* _Given task A_
Answer these questions using the post on lists that appears below, giving each answer on its own line:
(i) What two other names does the post give for lists?
(ii) What index expression does the post use to access the 'E' value in list N?
(iii) In the memory example, which range of addresses does N occupy?

Data Structure 101: Part 3

João Marcus Fernandes
Sep 15 · 5 min read

This is the 3rd post in a series about Data Structures.

In Part 2 we learned how to evaluate Data Structures and algorithms.

In this post we will talk a bit about lists, which are one of the most used data structures. Then we will explore some algorithms to deal with them.

Lists (also called arrays, or slices) are a linear structure, an arrangement of data that can be accessed by a numerical index. Let’s see an example for that.

This is our list, let’s call it N, and N, is a list of strings.

List containing letters from A to H

If we want to access the ‘E’ value, we should access it by its index, which should look something like N[4].

“Wait, why 4, and not 5 which is the position in the array?” you may ask.

This is something that came from low-level coding languages, like C for example. When we create a list in those languages, it allocates a linear slot in the memory, and points to the initial address of the allocated slot, like address 1024. And to access the desired element, we use the index because the number that represents the index is added to the initial address of the list, and with that, they find the memory position where the list was prior allocated. In our example, if the first element of N is allocated in memory 1024, to get the ‘E’ value, we should access 1024 + 4. You can see an example below, look how N allocated spaces from 1024 to 1031? The index starts from 0 and goes all the way up to the end of the allocated memory. This was used to optimize access to memory, and is very used for low-level languages until this day.

* _Rows contained in a dataset_
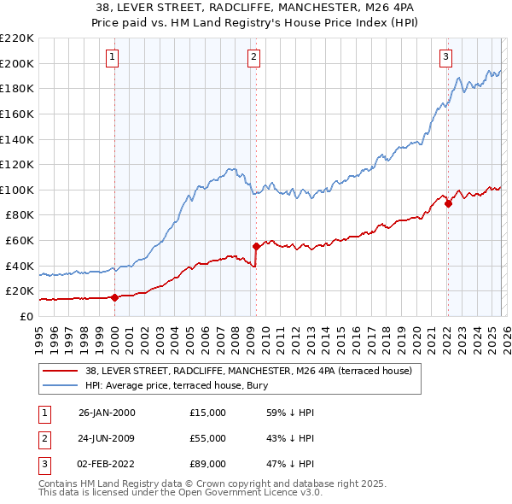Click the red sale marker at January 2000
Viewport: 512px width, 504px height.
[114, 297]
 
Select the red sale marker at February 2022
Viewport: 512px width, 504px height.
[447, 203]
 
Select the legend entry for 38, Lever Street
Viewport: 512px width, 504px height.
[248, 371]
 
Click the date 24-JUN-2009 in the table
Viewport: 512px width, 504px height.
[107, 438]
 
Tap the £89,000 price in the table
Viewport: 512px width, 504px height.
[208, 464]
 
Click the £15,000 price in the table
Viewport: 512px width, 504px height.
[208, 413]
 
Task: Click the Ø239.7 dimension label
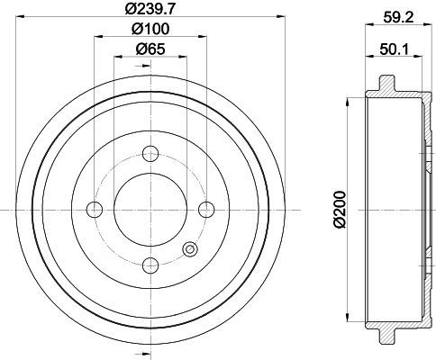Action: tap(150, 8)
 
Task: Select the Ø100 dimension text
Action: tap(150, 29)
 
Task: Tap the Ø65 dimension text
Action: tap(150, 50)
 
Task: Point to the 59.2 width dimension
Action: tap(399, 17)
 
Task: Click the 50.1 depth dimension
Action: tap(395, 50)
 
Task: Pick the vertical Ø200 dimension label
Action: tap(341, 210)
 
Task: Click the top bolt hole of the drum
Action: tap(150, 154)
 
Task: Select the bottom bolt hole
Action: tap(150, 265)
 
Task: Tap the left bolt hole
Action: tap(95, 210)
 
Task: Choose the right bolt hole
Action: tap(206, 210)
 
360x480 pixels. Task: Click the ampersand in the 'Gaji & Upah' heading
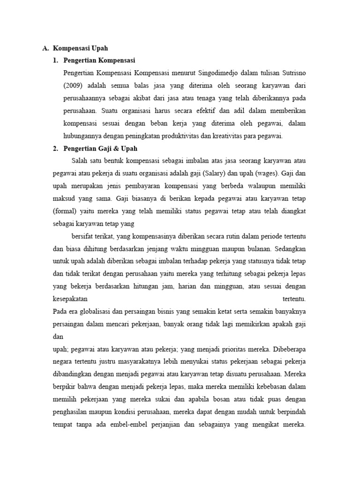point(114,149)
...
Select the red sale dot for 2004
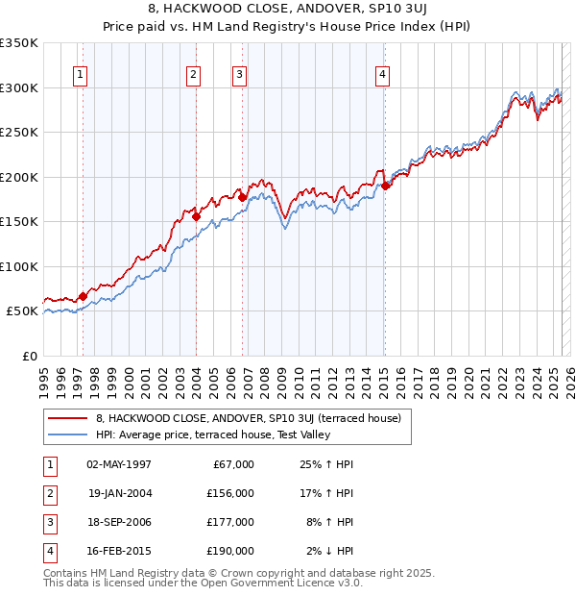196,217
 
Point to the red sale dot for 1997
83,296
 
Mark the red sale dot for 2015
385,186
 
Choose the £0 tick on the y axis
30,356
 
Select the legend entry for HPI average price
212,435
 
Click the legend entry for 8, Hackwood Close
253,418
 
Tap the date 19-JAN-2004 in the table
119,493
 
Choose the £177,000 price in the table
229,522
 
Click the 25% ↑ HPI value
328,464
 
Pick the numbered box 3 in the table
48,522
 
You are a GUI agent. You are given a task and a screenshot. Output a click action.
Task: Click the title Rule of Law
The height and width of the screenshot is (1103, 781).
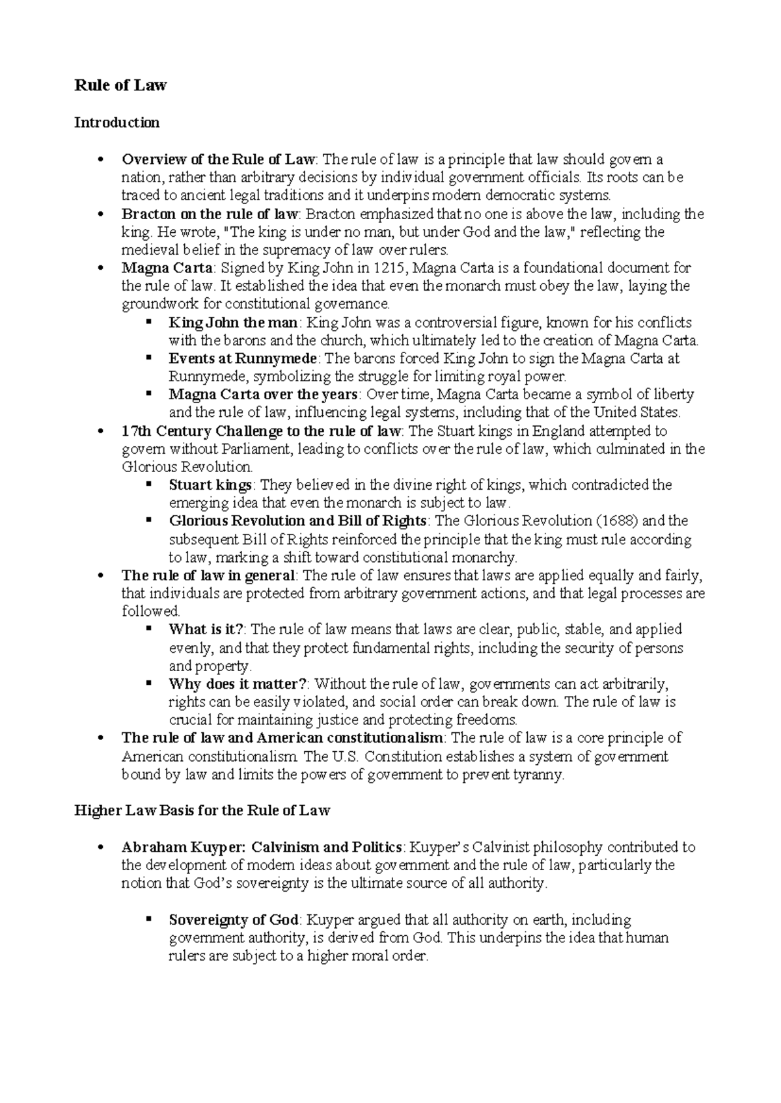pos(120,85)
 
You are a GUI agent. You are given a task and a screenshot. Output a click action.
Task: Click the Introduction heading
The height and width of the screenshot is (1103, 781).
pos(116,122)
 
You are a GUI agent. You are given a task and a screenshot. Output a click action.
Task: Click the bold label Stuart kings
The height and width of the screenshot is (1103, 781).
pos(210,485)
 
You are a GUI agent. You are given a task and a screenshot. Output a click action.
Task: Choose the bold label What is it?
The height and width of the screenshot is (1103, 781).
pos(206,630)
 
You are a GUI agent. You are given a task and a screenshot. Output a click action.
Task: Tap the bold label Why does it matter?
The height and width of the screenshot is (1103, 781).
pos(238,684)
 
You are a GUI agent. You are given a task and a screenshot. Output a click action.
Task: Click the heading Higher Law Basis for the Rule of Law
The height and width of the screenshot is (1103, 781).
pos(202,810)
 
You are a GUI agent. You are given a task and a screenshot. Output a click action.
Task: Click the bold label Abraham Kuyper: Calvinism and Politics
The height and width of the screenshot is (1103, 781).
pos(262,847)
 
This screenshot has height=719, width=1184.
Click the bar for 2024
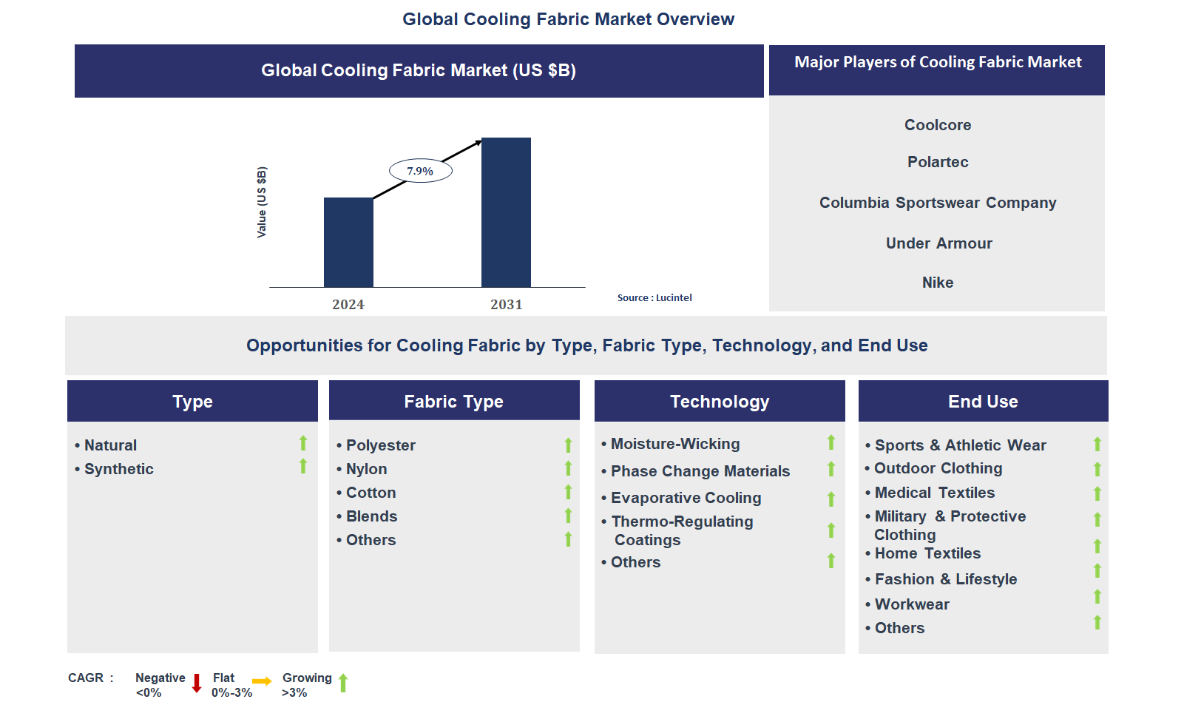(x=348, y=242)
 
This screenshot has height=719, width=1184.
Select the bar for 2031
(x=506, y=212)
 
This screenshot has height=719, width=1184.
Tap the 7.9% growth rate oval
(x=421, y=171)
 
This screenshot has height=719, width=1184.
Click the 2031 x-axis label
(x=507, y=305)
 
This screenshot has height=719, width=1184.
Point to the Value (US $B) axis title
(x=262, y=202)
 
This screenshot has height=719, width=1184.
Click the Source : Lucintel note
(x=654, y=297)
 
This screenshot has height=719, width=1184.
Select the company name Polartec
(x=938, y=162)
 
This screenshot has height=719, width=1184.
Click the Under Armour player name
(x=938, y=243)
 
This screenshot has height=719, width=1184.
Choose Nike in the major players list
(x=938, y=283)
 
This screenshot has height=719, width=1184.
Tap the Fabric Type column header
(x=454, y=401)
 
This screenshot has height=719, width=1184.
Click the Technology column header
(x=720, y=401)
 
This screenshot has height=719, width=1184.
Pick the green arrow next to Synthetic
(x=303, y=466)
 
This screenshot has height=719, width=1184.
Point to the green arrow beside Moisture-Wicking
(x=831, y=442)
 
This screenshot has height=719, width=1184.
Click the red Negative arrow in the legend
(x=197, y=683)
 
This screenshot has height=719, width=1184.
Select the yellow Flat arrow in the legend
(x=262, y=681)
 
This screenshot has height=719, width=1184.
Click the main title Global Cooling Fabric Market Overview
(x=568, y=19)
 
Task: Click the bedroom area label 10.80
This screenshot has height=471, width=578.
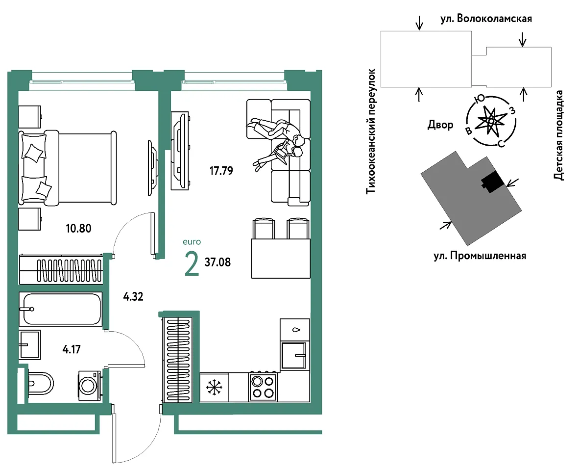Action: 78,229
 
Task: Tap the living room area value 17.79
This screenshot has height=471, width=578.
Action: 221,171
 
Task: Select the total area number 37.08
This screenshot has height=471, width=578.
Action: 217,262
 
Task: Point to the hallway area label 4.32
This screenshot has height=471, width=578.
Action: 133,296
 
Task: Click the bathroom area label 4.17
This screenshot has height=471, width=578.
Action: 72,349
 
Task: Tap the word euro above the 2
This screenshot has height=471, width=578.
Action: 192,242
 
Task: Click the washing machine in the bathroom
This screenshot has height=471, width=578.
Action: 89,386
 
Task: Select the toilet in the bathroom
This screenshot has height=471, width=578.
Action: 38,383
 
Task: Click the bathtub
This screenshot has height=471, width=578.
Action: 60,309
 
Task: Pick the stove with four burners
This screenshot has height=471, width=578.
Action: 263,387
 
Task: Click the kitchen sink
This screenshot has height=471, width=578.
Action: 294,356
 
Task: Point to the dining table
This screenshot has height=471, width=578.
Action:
* * *
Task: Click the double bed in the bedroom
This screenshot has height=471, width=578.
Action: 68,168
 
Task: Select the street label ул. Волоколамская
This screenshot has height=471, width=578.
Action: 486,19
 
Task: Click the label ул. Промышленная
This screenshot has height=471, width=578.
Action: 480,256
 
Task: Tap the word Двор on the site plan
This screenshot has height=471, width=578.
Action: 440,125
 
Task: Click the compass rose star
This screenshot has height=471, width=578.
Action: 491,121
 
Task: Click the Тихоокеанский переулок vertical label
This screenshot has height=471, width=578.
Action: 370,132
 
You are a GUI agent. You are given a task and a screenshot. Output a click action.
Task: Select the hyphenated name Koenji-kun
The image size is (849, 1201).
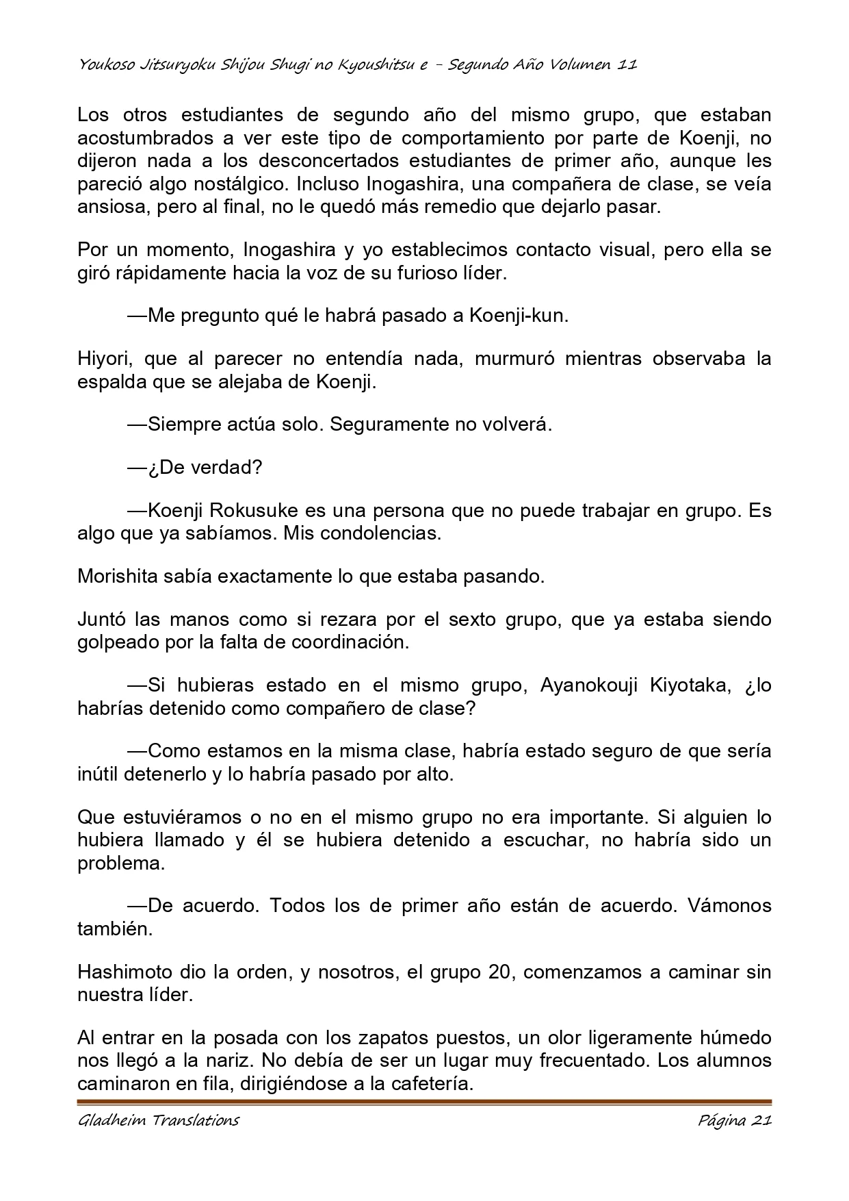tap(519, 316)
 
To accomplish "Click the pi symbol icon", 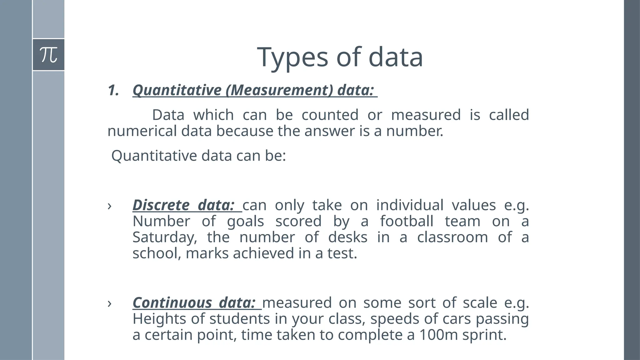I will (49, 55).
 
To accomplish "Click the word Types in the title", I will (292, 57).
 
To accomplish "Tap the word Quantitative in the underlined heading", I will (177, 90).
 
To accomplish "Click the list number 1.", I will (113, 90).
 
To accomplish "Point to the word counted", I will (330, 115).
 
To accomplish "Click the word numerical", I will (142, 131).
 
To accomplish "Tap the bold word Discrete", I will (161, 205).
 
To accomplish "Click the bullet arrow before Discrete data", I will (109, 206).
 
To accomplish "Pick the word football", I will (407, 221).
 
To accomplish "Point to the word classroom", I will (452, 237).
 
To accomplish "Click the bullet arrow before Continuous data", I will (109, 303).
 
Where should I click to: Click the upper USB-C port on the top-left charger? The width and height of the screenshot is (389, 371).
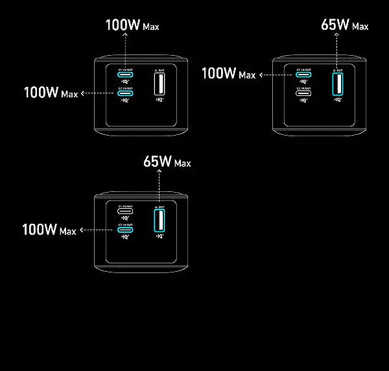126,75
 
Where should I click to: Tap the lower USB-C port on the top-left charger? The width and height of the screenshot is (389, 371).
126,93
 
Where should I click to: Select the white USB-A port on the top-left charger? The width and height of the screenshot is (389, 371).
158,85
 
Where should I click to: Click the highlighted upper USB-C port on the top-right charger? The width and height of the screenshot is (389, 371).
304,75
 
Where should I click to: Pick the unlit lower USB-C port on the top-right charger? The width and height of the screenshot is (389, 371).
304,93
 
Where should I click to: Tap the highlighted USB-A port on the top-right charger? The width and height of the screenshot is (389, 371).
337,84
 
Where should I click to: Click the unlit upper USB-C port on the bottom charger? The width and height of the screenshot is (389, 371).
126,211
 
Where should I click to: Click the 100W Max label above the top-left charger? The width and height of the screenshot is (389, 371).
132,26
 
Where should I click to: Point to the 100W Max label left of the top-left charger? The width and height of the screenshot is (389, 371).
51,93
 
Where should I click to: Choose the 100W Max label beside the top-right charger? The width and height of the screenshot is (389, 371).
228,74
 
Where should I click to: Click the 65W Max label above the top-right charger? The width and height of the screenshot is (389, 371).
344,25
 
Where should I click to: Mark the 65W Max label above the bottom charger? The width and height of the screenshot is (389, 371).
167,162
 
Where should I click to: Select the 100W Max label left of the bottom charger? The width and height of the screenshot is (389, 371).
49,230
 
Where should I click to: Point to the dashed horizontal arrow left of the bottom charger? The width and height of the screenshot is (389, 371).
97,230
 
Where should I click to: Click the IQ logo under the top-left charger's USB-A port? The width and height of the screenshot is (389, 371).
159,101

* _Given task B_
Duplicate the rows above, starting at the row that contains "Click the red sale marker at January 2000" and ending at the row that contains "Action: tap(150, 29)", with both included. Leave the pictures out.

* _Response A_
(i) Arrays and slices.
(ii) N[4].
(iii) 1024 to 1031.

* _Response B_
Click the red sale marker at January 2000
Viewport: 512px width, 504px height.
[114, 297]
 
Select the red sale marker at February 2022
Viewport: 512px width, 504px height.
[447, 203]
 
Select the legend entry for 38, Lever Street
Viewport: 512px width, 504px height.
[248, 371]
 
Click the date 24-JUN-2009 in the table
Viewport: 512px width, 504px height.
[107, 438]
 
Tap the £89,000 price in the table
Viewport: 512px width, 504px height.
[208, 464]
 
Click the £15,000 price in the table
Viewport: 512px width, 504px height.
[208, 413]
 
Task: Click the Ø239.7 dimension label
Action: tap(150, 8)
 
Task: Select the Ø100 dimension text
Action: tap(150, 29)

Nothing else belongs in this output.